When I have done this experiment before (also as part of the CREST award, way back when I was a Science teacher), I have found it can become a bit chaotic with students being unsure what to do and finding it very challenging to plan genuinely fair and meaningful experiments. In the past, after a few lessons of playing around with the equipment, they will all have gathered some data, but for some groups it can be debatable how useful this data is. They will often have some idea of what fair testing means, but find it hard to achieve in practice. Particularly with time constraints. Indeed, with my Science technician hat on, I had to conduct quite a number of different trials with lots of different kit to come up with a procedure and set of apparatus that would produce reasonably different results with a range of different insulators over a fairly short time period (in this case, around a 16C temperature drop over about 10 minutes from a starting temperature of around 80C). The students would never have had the time to do this before starting their experiments.*
Like any form of inquiry, Scientific inquiry skills need to be purposefully taught and practised. If practical work is usually ‘recipe style’ and opportunities for genuine inquiry or even some level of decision making are rare (as is often the case), then you cannot just expect students to intuitively know how to do it. We decided to focus on the idea of fair testing, and stepped students through a controlled inquiry to determine which insulators were the most effective. The group talked together about how to make the experiments fair, and how to make sure that they were all doing them the same way so that they could pool their results at the end. Although the method was quite tightly controlled, the emphasis was on students understanding why it was important to conduct the experiment in this way.
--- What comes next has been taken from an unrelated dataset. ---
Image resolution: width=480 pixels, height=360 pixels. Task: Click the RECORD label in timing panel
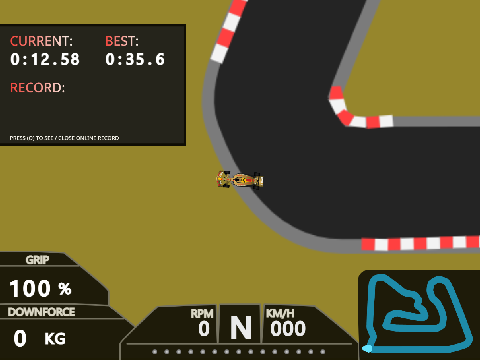pos(37,88)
A key component of this part of the inquiry was time. Because I was teaching some of the heat transfer theory through the English lessons, and graphs would be plotted in Maths and ICT, this freed up the Science teacher to really focus on the practical. He commented afterwards how valuable it was to spend four lessons (around 1 hour each) on the same experiment because this is not something they would normally be able to do, and how much the students’ experimental technique and understanding improved as they had the opportunity to learn from their mistakes. The students were excited by the experiments (and the tie-in with the water bottle covers that they were going to make) and enjoyed being able to return to the same apparatus over a number of weeks and improve their technique.
The downside of this slightly more controlled approach is that it does reduce student autonomy somewhat, so in order to meet the CREST criteria on decision-making and planning I felt we needed to add another strand to the inquiry – over the next few weeks the class will be planning a campaign to reduce the use of single-use plastics in the school (linked to making their reusable water bottles more attractive to use by making the covers). They will have the opportunity to drive and plan this themselves (with some guidance, of course!), which will help them to meet these criteria for the CREST award.
[*If you want to know, a 100ml plastic measuring cylinder filled with 100ml of freshly boiled water and a thermometer clamped and pushed through (at about the 20C mark) a disposable cup lid just touching the top of the cylinder works really well. If you also prewarm the apparatus you can get perfectly reproducible results – as evidenced by that fact that several groups in one class managed to get identical results. They were so excited to feel like real scientists! You can then precut equally sized rectangles of different materials to wrap around the whole height of the cylinder and secure at top and bottom with rubber bands. In my trials I found that the small plastic cups, and even glass beakers, which are commonly used for this experiment instead of the cylinders were too affected by heat loss through their bottoms and didn’t have enough surface area covered by the insulating material to be particularly discriminating between different materials.]